DATA SHOWN:
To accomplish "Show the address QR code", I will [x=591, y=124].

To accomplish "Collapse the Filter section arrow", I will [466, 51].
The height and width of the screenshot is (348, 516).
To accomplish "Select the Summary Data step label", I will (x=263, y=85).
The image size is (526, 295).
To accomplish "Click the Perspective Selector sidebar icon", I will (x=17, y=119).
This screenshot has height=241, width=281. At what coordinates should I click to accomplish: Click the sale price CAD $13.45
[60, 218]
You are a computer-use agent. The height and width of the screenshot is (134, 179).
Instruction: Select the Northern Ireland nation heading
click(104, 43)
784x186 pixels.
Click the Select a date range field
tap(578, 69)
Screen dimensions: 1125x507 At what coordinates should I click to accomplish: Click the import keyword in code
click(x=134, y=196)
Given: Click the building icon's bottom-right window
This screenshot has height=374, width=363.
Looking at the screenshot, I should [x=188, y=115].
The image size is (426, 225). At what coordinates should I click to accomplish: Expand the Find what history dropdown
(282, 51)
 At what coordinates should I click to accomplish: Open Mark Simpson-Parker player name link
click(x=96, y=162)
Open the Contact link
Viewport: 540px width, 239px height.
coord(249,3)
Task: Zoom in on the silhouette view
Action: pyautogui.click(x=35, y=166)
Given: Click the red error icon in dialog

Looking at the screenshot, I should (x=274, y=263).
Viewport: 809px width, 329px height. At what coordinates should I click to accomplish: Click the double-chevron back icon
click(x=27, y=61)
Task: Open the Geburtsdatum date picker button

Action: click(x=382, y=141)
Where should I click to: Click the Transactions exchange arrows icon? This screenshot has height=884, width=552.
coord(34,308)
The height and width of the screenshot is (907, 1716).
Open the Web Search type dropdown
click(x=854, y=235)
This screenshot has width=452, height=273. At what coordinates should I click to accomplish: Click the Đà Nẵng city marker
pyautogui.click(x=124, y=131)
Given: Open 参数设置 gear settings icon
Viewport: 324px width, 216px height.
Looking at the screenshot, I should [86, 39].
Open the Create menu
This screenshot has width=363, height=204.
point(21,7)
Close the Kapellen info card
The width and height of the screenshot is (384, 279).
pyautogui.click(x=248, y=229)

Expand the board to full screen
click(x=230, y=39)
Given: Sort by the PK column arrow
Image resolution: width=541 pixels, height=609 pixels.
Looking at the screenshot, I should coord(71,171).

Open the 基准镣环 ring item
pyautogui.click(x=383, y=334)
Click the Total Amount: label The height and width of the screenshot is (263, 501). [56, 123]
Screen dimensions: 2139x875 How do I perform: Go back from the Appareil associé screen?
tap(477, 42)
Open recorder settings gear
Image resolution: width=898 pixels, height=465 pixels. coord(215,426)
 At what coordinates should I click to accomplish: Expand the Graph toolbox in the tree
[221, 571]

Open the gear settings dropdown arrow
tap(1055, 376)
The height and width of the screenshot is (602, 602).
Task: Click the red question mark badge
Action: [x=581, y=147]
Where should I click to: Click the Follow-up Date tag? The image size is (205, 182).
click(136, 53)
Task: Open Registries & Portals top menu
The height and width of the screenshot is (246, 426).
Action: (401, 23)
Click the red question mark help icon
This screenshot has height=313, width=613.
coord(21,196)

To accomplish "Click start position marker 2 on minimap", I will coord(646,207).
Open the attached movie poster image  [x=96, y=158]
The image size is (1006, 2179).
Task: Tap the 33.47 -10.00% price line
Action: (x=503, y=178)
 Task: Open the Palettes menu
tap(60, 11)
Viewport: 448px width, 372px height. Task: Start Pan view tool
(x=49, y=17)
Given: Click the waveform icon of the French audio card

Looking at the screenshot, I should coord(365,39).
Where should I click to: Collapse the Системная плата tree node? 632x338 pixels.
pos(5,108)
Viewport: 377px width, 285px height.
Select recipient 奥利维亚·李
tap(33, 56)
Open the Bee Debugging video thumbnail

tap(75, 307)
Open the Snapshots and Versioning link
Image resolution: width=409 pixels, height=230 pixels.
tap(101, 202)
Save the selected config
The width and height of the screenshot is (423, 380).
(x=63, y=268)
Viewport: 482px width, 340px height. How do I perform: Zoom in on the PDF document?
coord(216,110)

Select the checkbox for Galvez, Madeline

ASSIGNMENT:
Each line that mentions the string "label" must be copied from the listing.

WRITTEN ANSWER:
To accomplish "Select the Summary Data step label", I will (x=263, y=85).
Click the Total Amount: label The height and width of the screenshot is (263, 501). [56, 123]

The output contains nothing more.